(432d) Critical Assessment on Indirect Ocean Capture of CO2 for Desalination Brine Valorization | AIChE

(432d) Critical Assessment on Indirect Ocean Capture of CO2 for Desalination Brine Valorization


Chen, Y. - Presenter, University of California, Los Angeles
Cohen, Y., UCLA
Beckham, G., National Renewable Energy Laboratory
Kruger, J. S., National Renewable Energy Laboratory
Chen, X., National Renewable Energy Laboratory
Tan, E., National Renewal Energy Lab
Tao, L., National Renewable Energy Laboratory
Schaidle, J. A., National Renewable Energy Laboratory
Nelson, R., National Renewable Energy Laboratory
Linger, J., National Renewable Energy Laboratory
Sànchez i Nogué, V., National Renewable Energy Laboratory
Given the concerns of global climate change, the concept of CO2 removal from the atmosphere has attracted substantial interest. Among the various CO2 removal technologies, indirect ocean capture (IOC) is an emerging approach for direct removal of atmospheric CO2 via extraction of dissolved inorganic carbon (DIC) from seawater, followed by air-seawater re-equilibration. Unlike CO2 capture from large stationary emission sources, IOC has the potential to manage both the existing excess CO2 in the atmosphere, as well as CO2 from mobile or smaller point sources. Moreover, given that the CO2 concentration (mg/L) in seawater is approximately 140 times greater than that in air, IOC can avoid processing the large volumes of air (e.g., via pumping and compressing) that is required for Direct Air Capture (DAC) techniques. Motivated by the growing body of literature on IOC in the last 5 years, in this study, we present a critical review and provide a quantitative perspective on IOC technologies which then provides support for the proposed process scheme for integration of IOC with a seawater reverse osmosis (SWRO) desalination plant to extract CO2 from RO brine. Techno-economic analysis (TEA) and life-cycle assessment (LCA) was then carried out to evaluate the mutual benefits to both the IOC facility and the desalination plant via.

Here we note that control of solution pH and CO2 partial pressure has been employed in various proposed IOC technologies, including for example, membrane separation, ion-exchange resin, and electrochemical techniques. However, most of the studies are still at the bench-scale proof-of-concept stages and face various challenges that include: (i) insoluble scales form and deposit at the cathode and membrane surfaces, leading to increased cell resistance and compromised electrolytic efficiency, (ii) slow CO2 extraction rate and thus low extraction efficiency, (iii) high electrochemical energy consumption, and (iv) high capital and operating costs due to membrane contactor vacuum stripping and seawater pretreatment. At the current state-of-the-art, bipolar membrane electrodialysis (BPCEM) has been touted as one of the most practical IOC methods (with up to 98% lower electrochemical energy consumption). The above technology was thus considered in analyzing the potential adoption of IOC via TEA and LCA.

TEA analysis suggests that a stand-alone IOC facility is not yet feasible.
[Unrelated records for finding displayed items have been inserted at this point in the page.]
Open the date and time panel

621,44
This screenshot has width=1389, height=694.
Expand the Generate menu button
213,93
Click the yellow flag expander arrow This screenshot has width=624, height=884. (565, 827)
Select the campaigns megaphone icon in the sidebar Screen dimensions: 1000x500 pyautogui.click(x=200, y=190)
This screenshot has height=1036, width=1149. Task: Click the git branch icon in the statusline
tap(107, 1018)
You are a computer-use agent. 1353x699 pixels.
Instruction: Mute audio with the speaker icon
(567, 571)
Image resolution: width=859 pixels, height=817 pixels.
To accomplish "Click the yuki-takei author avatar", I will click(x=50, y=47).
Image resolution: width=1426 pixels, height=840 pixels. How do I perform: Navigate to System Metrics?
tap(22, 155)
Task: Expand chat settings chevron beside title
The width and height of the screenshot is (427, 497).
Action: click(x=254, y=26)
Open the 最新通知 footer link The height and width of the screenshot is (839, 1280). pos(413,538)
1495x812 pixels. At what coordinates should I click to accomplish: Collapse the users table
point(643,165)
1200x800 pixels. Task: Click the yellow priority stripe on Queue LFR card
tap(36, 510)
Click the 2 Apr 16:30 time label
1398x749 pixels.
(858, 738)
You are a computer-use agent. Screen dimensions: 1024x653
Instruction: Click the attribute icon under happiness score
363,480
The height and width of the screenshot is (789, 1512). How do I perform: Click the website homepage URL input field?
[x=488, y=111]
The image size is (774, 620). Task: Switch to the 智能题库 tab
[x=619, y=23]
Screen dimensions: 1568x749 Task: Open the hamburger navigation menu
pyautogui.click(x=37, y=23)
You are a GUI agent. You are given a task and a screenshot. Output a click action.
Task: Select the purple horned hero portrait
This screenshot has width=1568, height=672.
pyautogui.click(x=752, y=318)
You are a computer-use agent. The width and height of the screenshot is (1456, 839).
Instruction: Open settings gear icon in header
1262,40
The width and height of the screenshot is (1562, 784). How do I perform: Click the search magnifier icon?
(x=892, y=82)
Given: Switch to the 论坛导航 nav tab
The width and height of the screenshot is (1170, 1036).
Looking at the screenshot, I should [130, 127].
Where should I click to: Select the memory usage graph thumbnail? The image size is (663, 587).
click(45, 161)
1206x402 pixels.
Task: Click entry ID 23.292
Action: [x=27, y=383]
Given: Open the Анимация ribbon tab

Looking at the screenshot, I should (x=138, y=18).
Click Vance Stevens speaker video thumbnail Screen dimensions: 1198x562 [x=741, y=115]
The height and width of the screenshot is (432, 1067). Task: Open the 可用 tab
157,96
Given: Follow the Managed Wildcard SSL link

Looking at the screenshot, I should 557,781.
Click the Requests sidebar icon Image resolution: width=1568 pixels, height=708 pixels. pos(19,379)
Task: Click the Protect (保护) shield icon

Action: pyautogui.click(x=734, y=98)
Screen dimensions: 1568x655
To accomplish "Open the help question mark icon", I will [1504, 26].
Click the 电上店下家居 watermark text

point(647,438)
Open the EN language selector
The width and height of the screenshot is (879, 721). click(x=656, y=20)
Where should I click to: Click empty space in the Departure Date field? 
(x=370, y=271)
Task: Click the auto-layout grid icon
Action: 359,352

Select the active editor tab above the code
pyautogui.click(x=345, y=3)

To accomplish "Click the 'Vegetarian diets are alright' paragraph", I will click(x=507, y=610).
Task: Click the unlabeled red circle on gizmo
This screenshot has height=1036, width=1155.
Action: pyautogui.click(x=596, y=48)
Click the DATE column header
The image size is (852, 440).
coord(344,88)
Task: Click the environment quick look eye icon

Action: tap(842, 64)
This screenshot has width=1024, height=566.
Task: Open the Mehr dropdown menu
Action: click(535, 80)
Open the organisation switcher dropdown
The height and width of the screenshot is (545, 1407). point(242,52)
However, the overall IOC cost via co-location with other ocean water-pumping technologies, especially seawater desalination plants, can be reduced up to 59% compared to a stand-alone facility. The IOC cost can be further reduced by utilizing SWRO desalination brine, which will double the CO2 concentration in the seawater; hence, a reduction in the volume of seawater that requires processing via IOC. More importantly, as CO2 solubility decreases with increasing solution salinity, a much higher CO2 extraction rate can be achieved by spontaneous degassing of the acidified RO desalination brine (73%) relative to acidified seawater (40%). Consequently, the proposed IOC process, co-located with a seawater desalination plant using RO brine for CO2 extraction, can reduce the cost of IOC to $138/tCO2, which is ca. 96% lower than a stand-alone IOC system. It is also stressed that IOC co-location is beneficial to the seawater desalination plant since it will lead to (i) generation of extra revenue through RO brine valorization, and (ii) lowering the total volume and salinity of the brine that needs to be discharged for disposal, ultimately mitigating the negative environmental impact of the desalination process. In addition, the carbon credit earned through CO2 capture can provide extra revenue for the desalination industry, leading to a reduction of freshwater production cost by ~6% (using a projected carbon price of $150/tCO2 in 2050). Finally, integrating IOC can help the desalination industry achieve negative carbon emissions. In conclusion, the IOC co-location with seawater desalination plants will have the benefits of economic CO2 removal, combating global climate change together with other CO2 removal technologies, and improving the sustainability and cost efficiency of seawater desalination. Implementing the above proposed approach will require research efforts that focus on the development and optimization of the IOC technologies.